To echo the statement in the introduction, this paper is not a forecast. It examines one tightly drawn scenario that looks ahead to the end of 2027. It draws two main conclusions. First, although core features of Russia’s state system would be largely recognizable on the basis of what we see today, even a managed succession to a post-Putin leadership would unleash considerable uncertainty. Second, and consequently, we can conclude that there would be a broad spectrum of plausible outcomes across the political, economic and foreign policy domains.
In the scenario under discussion in this paper, the author assumes a cessation of hostilities in Ukraine on terms that would be exceptionally favourable from the perspective of the leading Western powers. Even so, by the end of 2027, Russia’s state system would continue to represent a strategic challenge for Western decision-makers.
According to this scenario, a post-Putin leadership would almost certainly still define relations with the West in adversarial terms. There would be few convergent interests, even if a comparatively pragmatic and transactional leadership came to power. Potential problems would be qualitatively greater under a regime that was aggressively anti-Western and confronted core Western interests in Europe (for example, by means of hostile state activity, or undermining the sovereignty of Russia’s neighbours, first and foremost Ukraine).

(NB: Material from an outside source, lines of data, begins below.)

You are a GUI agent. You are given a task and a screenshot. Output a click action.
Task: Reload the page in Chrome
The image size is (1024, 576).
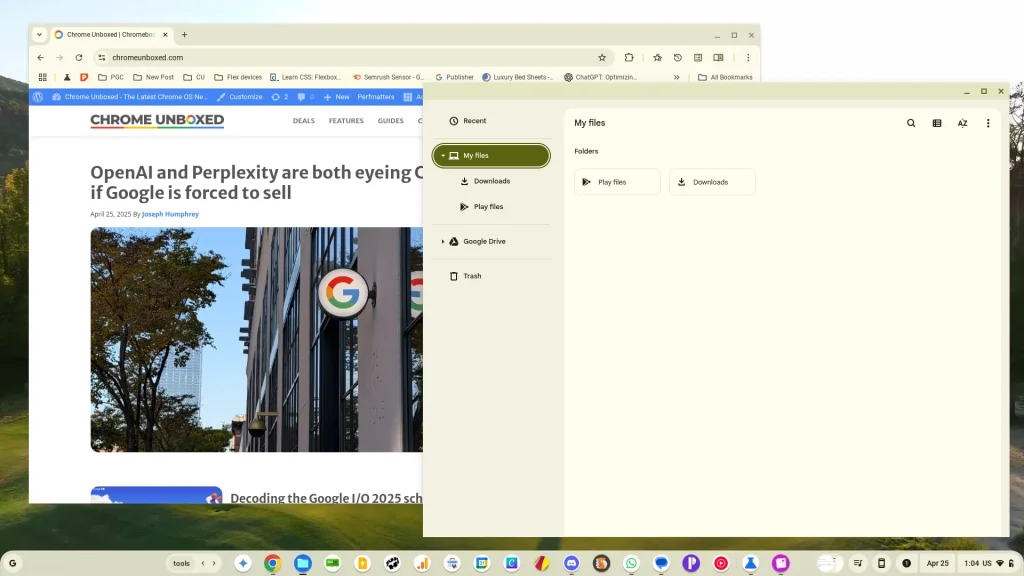click(79, 58)
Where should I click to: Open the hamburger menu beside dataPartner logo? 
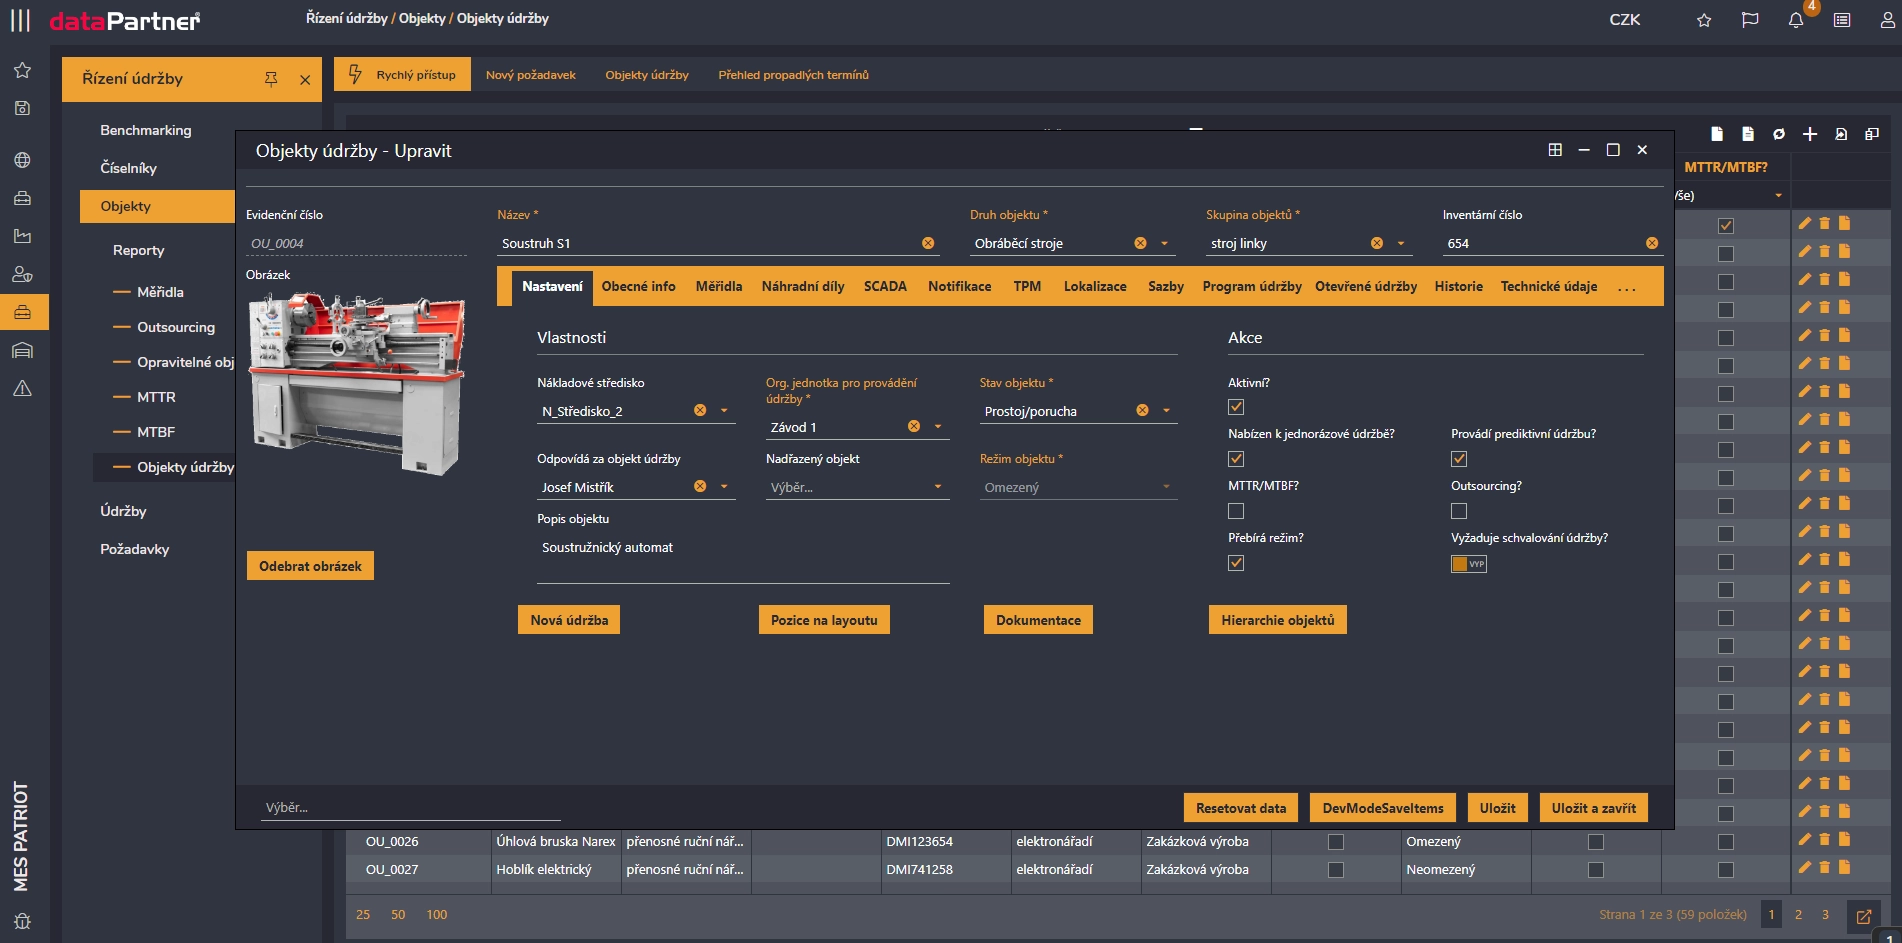(20, 20)
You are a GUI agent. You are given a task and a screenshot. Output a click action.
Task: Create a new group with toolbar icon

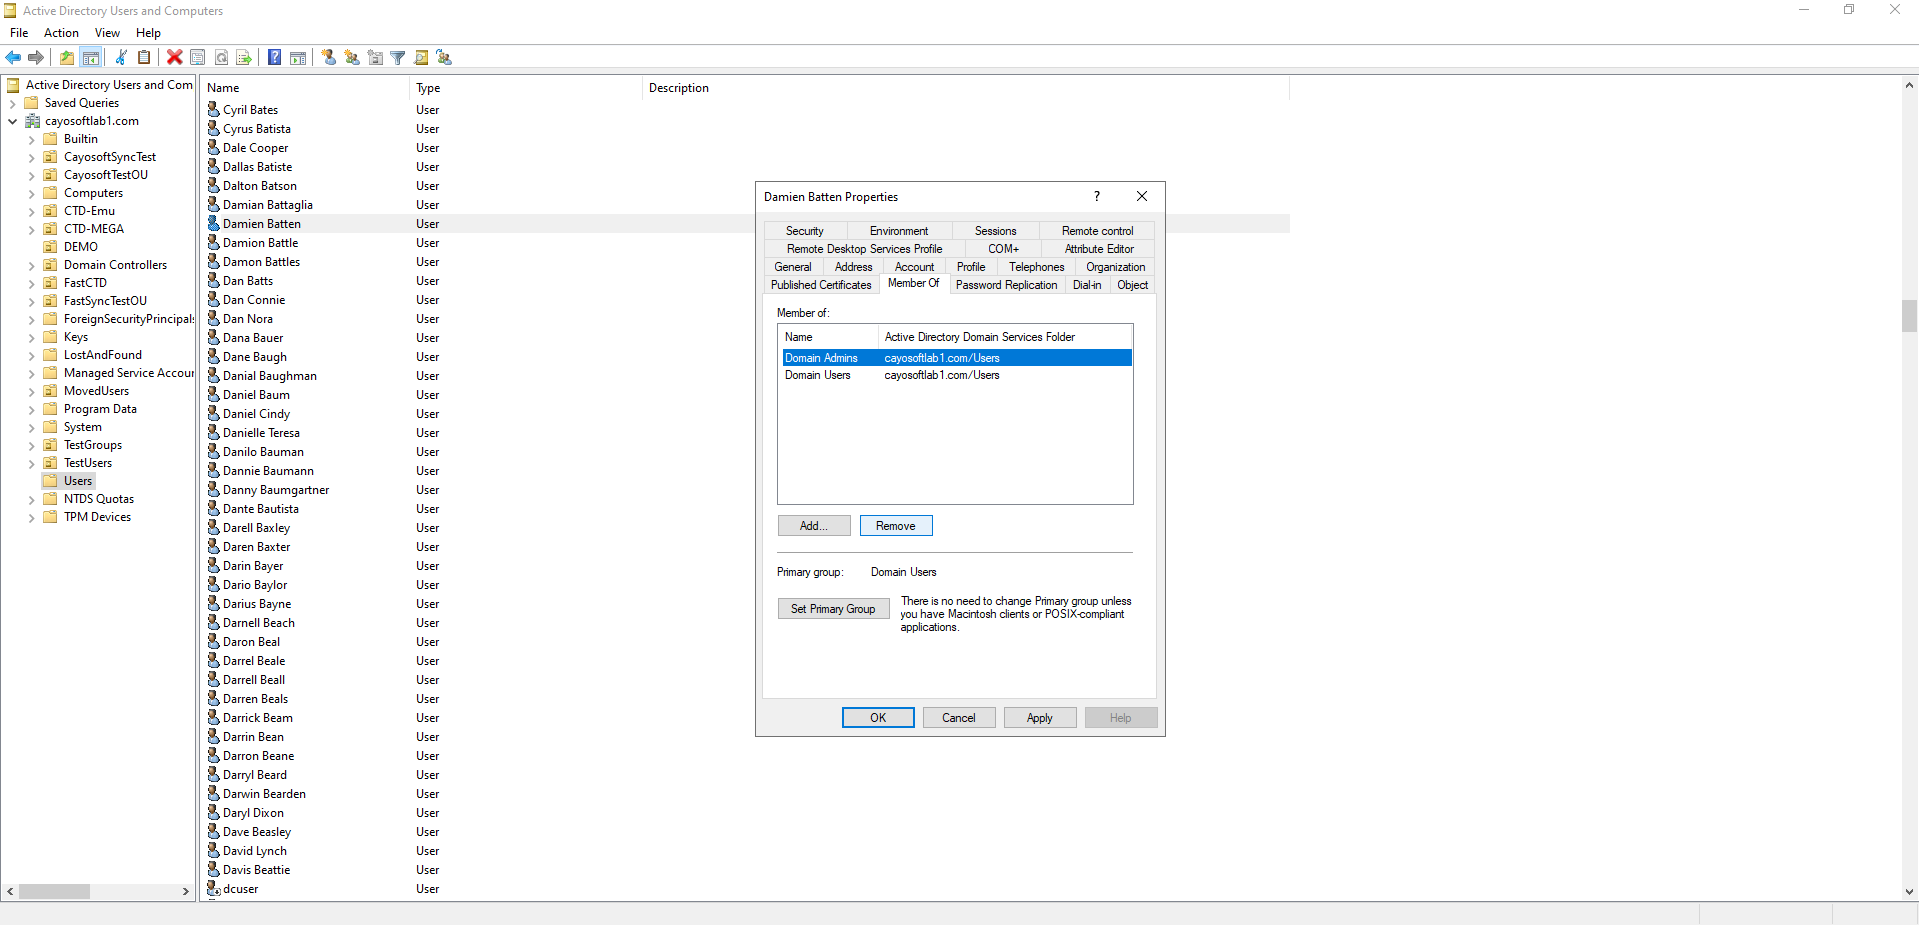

Western governments would face formidable obstacles trying to understand the inner workings and decision-making processes of a state system that might be even more opaque and inaccessible by 2027 than it is today. Even in the relatively more benign potential outcomes described in this paper, it is unlikely that a future Russian leadership, in which the security services would be prominent, would be well disposed towards Western governments.
Communicating effectively with the leadership of such a system – in the interests of, first, pursuing effective deterrence and, second, reducing the risks of misunderstanding, misperception and miscalculation – would be frustrating, labour-intensive and time-consuming. Again, the challenge would be appreciably greater if a hard-line authoritarian and isolationist leadership assumed power. As now, engaging with Russian civil society would be problematic, perhaps significantly more so if a future regime imposed further constraints on the domestic information space as a whole.
Western governments would have to monitor the potential for instability in Russia. Economic underperformance might generate political strains – perhaps among elites competing for rents, or as rearmament sucked resources away from civilian sectors, or by adding to deep-seated regional and social problems. Nor, as already discussed, is there any guarantee that the transfer of power to Putin’s successor would be smooth, or that a new leader would be able to consolidate his regime as effectively as he might like – or, indeed, as effectively as one of the outcomes in this scenario assumes.